▶ [Problem details] Return, unchanged, the part of the listing that begins with the line containing "Find the location of a particular element. This" and ends with the line containing "the 'visibility off'", including both of those lines.

▶ [Saved data entries]
···

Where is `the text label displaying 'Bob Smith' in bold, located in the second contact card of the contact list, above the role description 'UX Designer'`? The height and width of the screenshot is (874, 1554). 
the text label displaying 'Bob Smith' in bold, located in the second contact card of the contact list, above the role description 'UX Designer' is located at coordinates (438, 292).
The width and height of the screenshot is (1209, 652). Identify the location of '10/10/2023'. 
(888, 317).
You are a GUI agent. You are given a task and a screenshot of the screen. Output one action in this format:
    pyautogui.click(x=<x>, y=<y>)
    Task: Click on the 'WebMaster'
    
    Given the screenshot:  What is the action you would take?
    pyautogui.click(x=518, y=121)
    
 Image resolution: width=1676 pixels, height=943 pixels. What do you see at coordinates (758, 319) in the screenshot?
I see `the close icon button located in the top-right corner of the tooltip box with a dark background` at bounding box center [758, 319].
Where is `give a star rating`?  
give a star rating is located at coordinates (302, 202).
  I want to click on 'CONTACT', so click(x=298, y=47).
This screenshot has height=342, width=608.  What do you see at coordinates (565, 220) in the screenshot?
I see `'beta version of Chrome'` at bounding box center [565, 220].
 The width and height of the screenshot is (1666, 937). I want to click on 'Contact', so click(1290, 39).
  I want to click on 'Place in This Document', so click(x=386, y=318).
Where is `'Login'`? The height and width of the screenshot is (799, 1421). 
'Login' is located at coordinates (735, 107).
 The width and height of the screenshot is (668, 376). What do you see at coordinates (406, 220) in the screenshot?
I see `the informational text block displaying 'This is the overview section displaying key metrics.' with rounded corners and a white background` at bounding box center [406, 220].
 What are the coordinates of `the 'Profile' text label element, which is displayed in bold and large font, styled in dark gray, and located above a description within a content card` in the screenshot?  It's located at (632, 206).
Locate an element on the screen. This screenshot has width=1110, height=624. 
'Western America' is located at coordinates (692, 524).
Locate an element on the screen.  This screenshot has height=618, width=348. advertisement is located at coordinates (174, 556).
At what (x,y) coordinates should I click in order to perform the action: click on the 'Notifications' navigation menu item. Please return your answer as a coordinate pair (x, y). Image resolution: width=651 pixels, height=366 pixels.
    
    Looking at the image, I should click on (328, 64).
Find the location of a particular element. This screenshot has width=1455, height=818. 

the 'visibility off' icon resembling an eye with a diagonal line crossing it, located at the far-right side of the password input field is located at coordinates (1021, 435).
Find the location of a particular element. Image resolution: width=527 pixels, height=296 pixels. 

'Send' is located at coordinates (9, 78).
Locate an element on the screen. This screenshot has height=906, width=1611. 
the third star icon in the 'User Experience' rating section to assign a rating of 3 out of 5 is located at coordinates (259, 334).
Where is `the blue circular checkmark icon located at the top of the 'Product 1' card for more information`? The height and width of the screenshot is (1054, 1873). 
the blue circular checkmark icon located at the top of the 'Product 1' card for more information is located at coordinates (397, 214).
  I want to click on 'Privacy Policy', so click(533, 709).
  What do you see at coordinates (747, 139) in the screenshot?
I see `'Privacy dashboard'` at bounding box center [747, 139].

···

▶ [Finished answer]
Find the location of a particular element. This screenshot has width=1455, height=818. 

the 'visibility off' icon resembling an eye with a diagonal line crossing it, located at the far-right side of the password input field is located at coordinates (1021, 435).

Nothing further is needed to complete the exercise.